Introduction to non-parametric statistics: The Wilcoxon sign test


Although we narrowly escaped the pull of the black hole last time, which lies near the world of the Wilcoxon rank-sum test (The full story is here!), we are not intimidated and continue our journey of discovery through the non-parametric universe.
The next planet we want to explore at first glance could be mistaken for the world of the Wilcoxon rank-sum test (More interested in that? Then click here.). Both worlds have similar flora and fauna, but upon closer inspection, there are small yet significant differences. Acissej, our onboard botanist and feared throughout the universe by the big-footed blue-foreheaded leaf hens, is an expert in this field. She will therefore lead our expedition to explore the world of the Wilcoxon signed-rank test.
Two worlds – Similarities and differences
The first thing that becomes apparent during the exploration is a similarity between the two worlds: The Wilcoxon signed-rank test and the Wilcoxon rank-sum test are each the non-parametric alternative to the t-test. The former is the counterpart to the t-test for dependent samples, and the latter to the t-test for independent samples (What is a t-test? Find out here.). Non-parametric means that both tests make less strict assumptions about the distribution of the dependent variable. Additionally, both share the characteristic of testing the medians of two groups for significant differences. Acissej jokingly adds that the inventor of both tests – Frank Wilcoxon – has immortalized himself in the name of each.
Despite the many similarities between the two worlds, there is one major difference: the situation in which the application of the test is appropriate. The Wilcoxon signed-rank test is used exclusively for dependent samples. But what exactly does dependence mean? Often it means that a particular characteristic was measured twice in different individuals. In this case, it’s called repeated measurement. Dependence can also mean that the values of two people can be linked through a common factor. Acissej immediately thinks of a good example: If two members of our crew have to share a cabin and one is in a bad mood, you immediately know how the other is doing. Whether they like it or not, their moods are dependent on each other! However, for dependencies between measurements, only those that show a certain systematic pattern can be considered(1). For example, the mood of one crew member could influence the mood of all members on board. But since it is not (easily) measurable who talks to whom and thus influences each other, this is a form of dependency that would not be statistically accounted for.

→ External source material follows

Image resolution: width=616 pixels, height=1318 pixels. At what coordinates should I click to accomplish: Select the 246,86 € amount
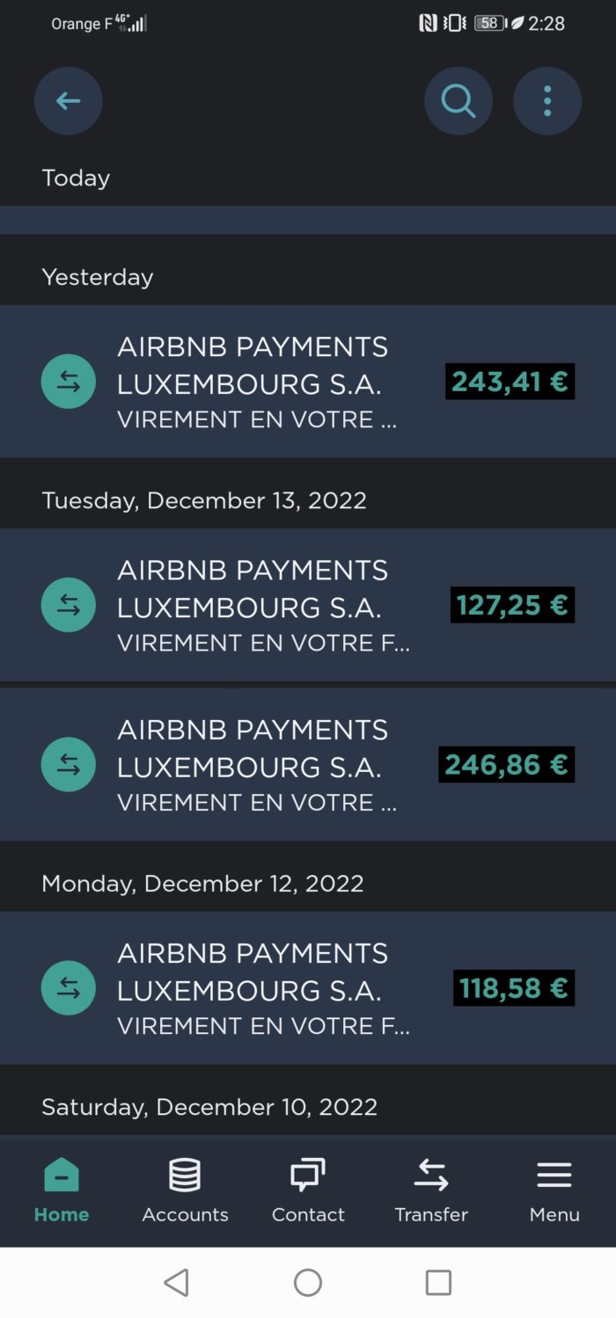tap(506, 765)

The depths of the world of the Wilcoxon sign test
Acissej is in an extremely good mood today and has the perfect example ready to explain the detailed nature of the world of the Wilcoxon signed-rank test. To do so, she pulls a note from her pocket, on which we can read the following:
Her example, of course, involves plants. Acissej conducted a small experiment and now wants to know whether it was successful. Yesterday, she planted 15 new plants in her cabin and measured their height. However, instead of using regular soil, she used coffee grounds for planting. She got the idea when she recently saw on another world that the locals there grow plants on the remains of other plants. Since she knows as a botanist how many nutrients are in coffee and she herself drinks at least 10 cups a day, using coffee grounds seemed like a brilliant idea. This morning, she took new measurements and noted everything down on her sheet. Now she wants to know whether the plants have grown on average so that she doesn't torment them if the whole thing was a silly idea.

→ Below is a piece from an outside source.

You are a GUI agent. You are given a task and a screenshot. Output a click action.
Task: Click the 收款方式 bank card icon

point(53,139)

Since “unfortunately” only 15 plants fit in her cabin and the measurements are dependent, the Wilcoxon signed-rank test is recommended. This test first calculates the differences between the two time points: size at planting – size the next day (see Table 2). Then, for each difference, the sign is recorded and ranks are assigned. When assigning the ranks, the sign is ignored (see Table 2).
The ranks are ultimately summed into two rank sums: one rank sum for ranks with positive signs (T+) and one for ranks with negative signs (T-). To test whether the medians in both groups differ, the test uses the rank sum of the positive differences T+. In our case, this is 11. The corresponding p-value for T+ is then calculated using one of two methods. Either by standardizing the rank sum relative to the number of individuals in the group and dividing by its standard error, or by calculating the p-value exactly using a simulation. Since each value in the data appears only once and the sample size is smaller than 40, the exact method must be applied. The exact p-value for the plant heights is 0.003, and the result is therefore significant. One can thus assume that the median plant height after one day (20.81) is significantly greater than at the time of planting (20.35). So not only have Acissej’s plants grown on average, but we can also assume that coffee grounds are suitable as a growing medium for other plants as well. To celebrate, Acissej grabs herself a coffee!
References
- Eid, M., Gollwitzer, M. & Schmitt, M. (2015). Statistik und Forschungsmethoden (4. Überarbeitete und erweiterte Auflage). Weinheim: Beltz. S. 368.
- Wilcoxon, F. (1945). Individual comparisons by ranking methods. Biometrics, 1, 80-83.